Begin DATASET EXCERPTS

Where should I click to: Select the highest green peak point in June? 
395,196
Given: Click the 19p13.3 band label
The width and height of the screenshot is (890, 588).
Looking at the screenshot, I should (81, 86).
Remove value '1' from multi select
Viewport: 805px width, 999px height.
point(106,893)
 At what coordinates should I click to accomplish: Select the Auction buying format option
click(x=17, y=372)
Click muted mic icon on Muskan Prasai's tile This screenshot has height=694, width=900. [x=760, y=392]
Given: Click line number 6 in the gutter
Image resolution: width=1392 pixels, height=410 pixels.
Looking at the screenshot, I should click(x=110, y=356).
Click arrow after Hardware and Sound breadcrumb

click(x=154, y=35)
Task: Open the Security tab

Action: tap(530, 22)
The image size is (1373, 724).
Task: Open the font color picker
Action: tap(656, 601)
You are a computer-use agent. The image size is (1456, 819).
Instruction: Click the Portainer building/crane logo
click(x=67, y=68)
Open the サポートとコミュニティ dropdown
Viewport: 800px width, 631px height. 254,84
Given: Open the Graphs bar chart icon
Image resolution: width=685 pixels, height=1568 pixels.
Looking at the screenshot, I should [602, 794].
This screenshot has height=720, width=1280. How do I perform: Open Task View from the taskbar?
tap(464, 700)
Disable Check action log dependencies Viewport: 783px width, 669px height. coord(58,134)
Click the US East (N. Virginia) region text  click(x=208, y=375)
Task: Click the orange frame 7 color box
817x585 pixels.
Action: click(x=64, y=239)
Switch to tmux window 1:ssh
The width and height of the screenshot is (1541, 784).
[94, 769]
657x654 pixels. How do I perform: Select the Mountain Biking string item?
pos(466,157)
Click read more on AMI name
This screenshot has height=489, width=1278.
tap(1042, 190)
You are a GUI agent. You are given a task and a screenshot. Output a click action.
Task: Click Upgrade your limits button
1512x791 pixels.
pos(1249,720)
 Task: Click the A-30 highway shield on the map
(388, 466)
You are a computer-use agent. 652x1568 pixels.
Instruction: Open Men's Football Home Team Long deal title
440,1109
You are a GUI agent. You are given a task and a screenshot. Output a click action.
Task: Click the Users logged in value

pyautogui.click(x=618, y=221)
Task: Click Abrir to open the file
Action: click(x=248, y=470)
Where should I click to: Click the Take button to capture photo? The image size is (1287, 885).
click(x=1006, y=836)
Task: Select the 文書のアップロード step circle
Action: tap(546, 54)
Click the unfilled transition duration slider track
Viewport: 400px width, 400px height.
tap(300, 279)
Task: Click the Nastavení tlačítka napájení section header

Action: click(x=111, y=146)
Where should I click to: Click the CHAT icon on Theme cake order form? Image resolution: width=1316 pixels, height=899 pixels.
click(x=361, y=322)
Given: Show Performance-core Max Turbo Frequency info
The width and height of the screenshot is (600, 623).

End DATASET EXCERPTS

OBJECTIVE -
Convert the records from the line containing "Open the サポートとコミュニティ dropdown" through the line containing "Looking at the screenshot, I should [602, 794]." into a Markdown table with the columns Row and Line Text. Give each line its own row and skip any blank lines.

RESPONSE TO THE TASK -
| Row | Line Text |
|---|---|
| 1 | Open the サポートとコミュニティ dropdown |
| 2 | Viewport: 800px width, 631px height. 254,84 |
| 3 | Given: Open the Graphs bar chart icon |
| 4 | Image resolution: width=685 pixels, height=1568 pixels. |
| 5 | Looking at the screenshot, I should [602, 794]. |